* _Aim of the exercise_
Since the pictures are not wanted, copy only the text of every record exactly.

* _Extracted material_
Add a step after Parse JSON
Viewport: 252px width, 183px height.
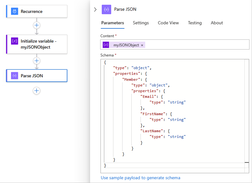click(37, 91)
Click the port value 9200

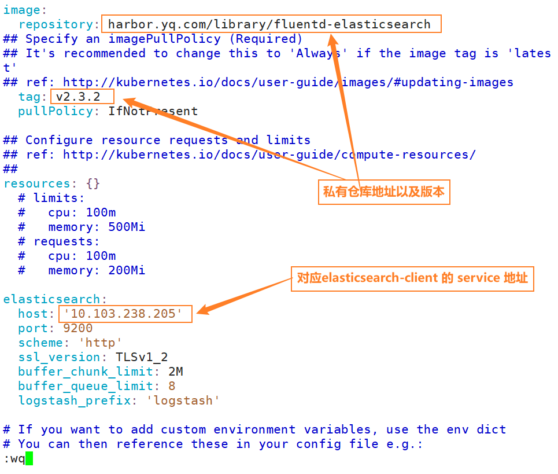click(78, 328)
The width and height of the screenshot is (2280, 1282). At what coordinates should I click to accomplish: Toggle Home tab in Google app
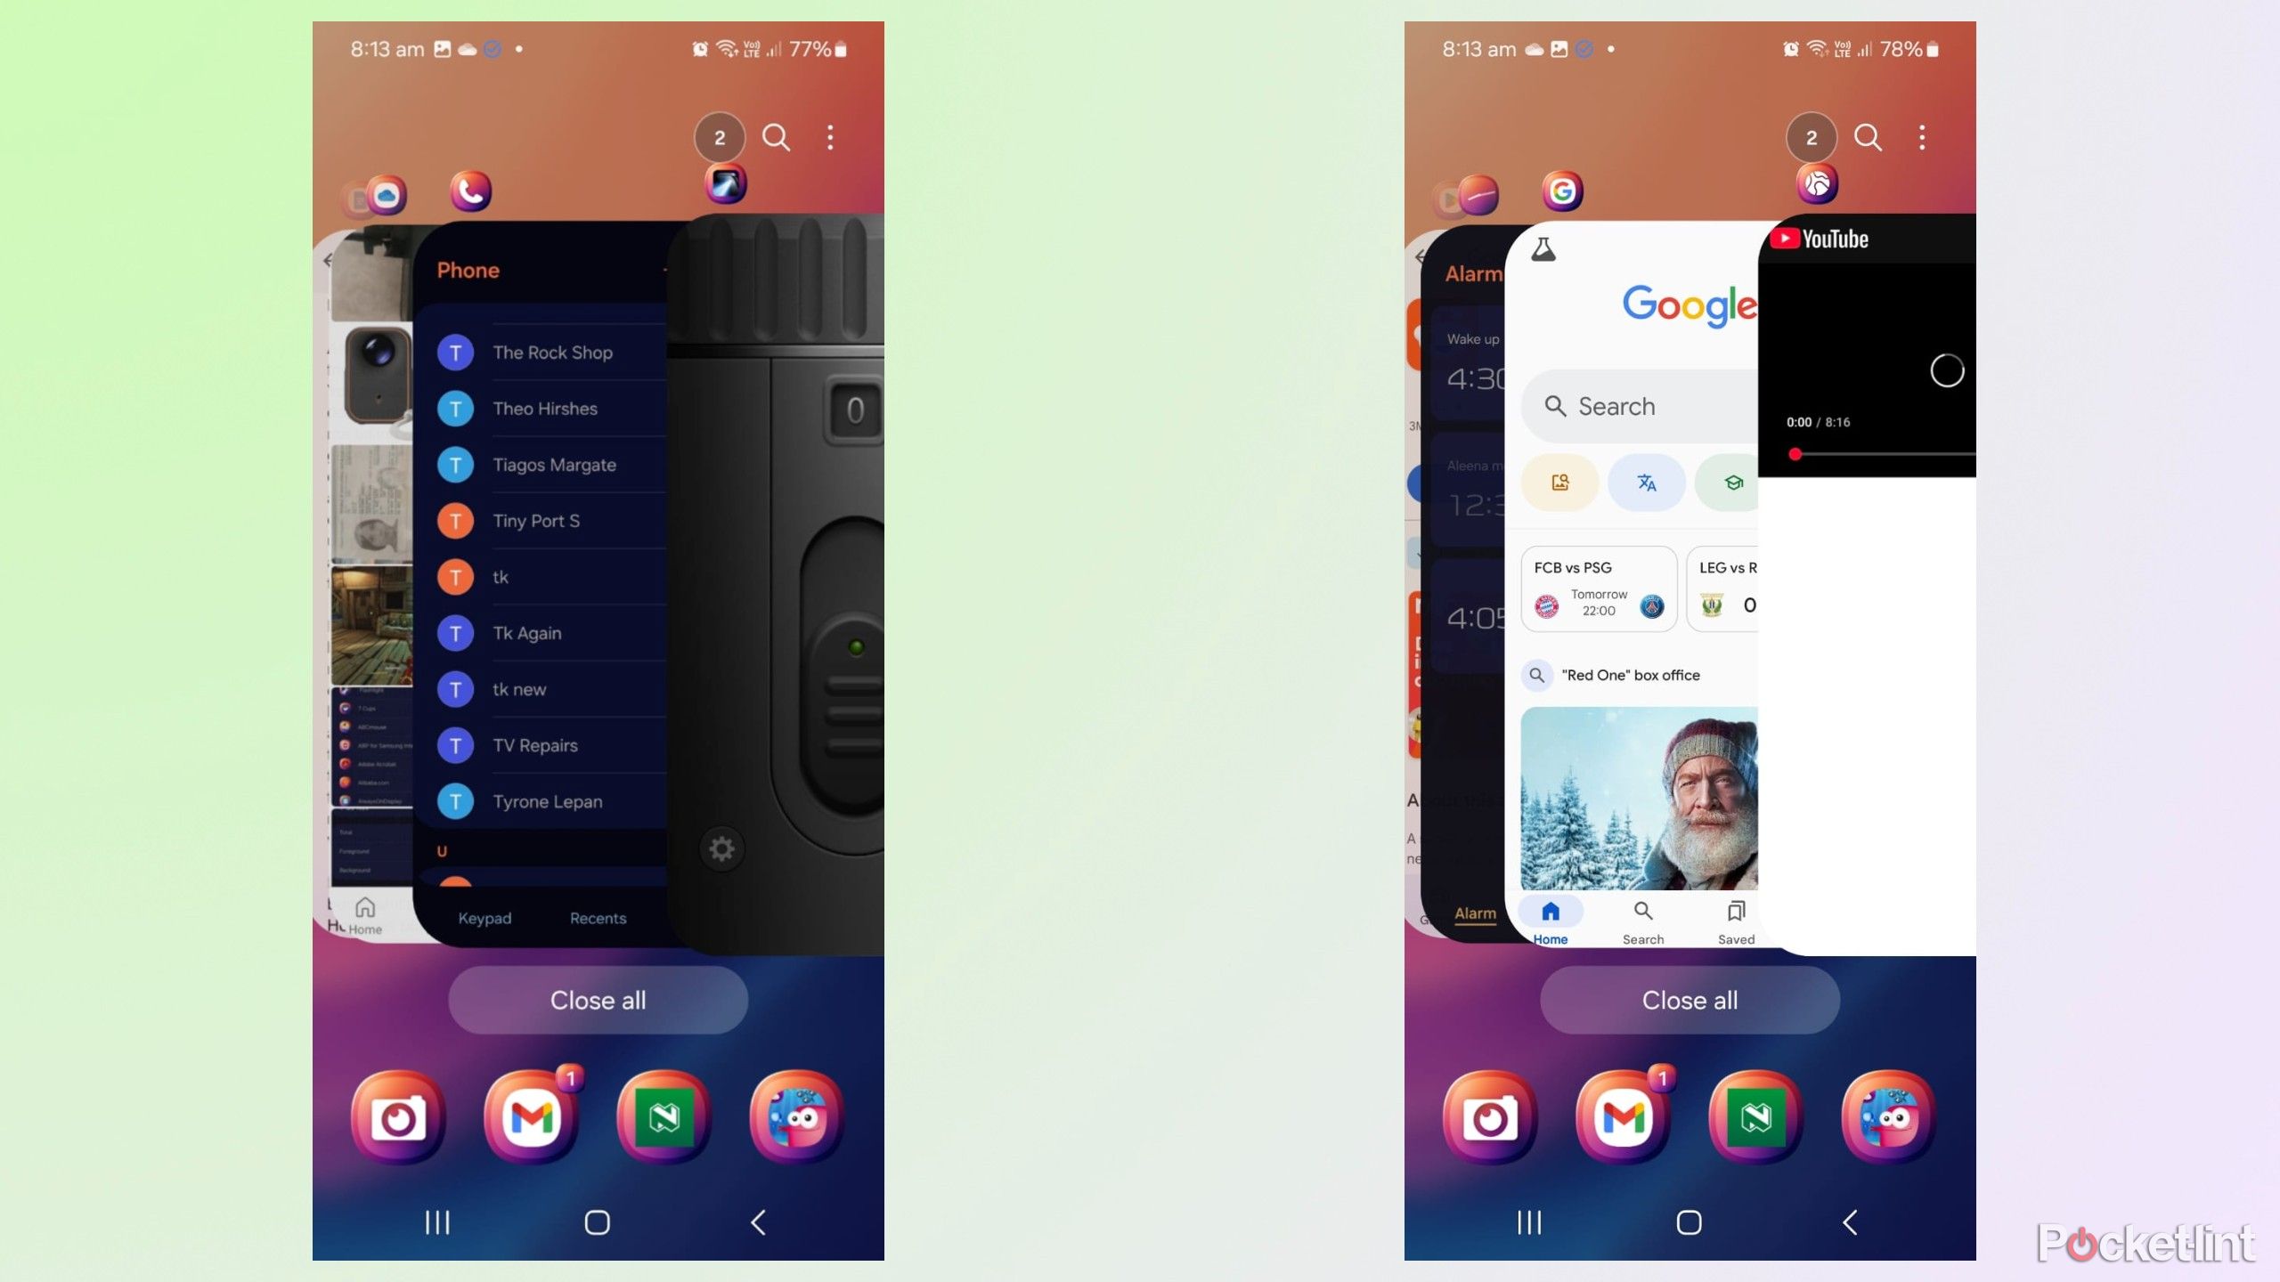(x=1547, y=921)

* _Solved problem_
Add a step after Parse JSON
Viewport: 252px width, 183px height.
click(37, 91)
Click the port value 9200

click(78, 328)
The width and height of the screenshot is (2280, 1282). At what coordinates should I click to accomplish: Toggle Home tab in Google app
(x=1547, y=921)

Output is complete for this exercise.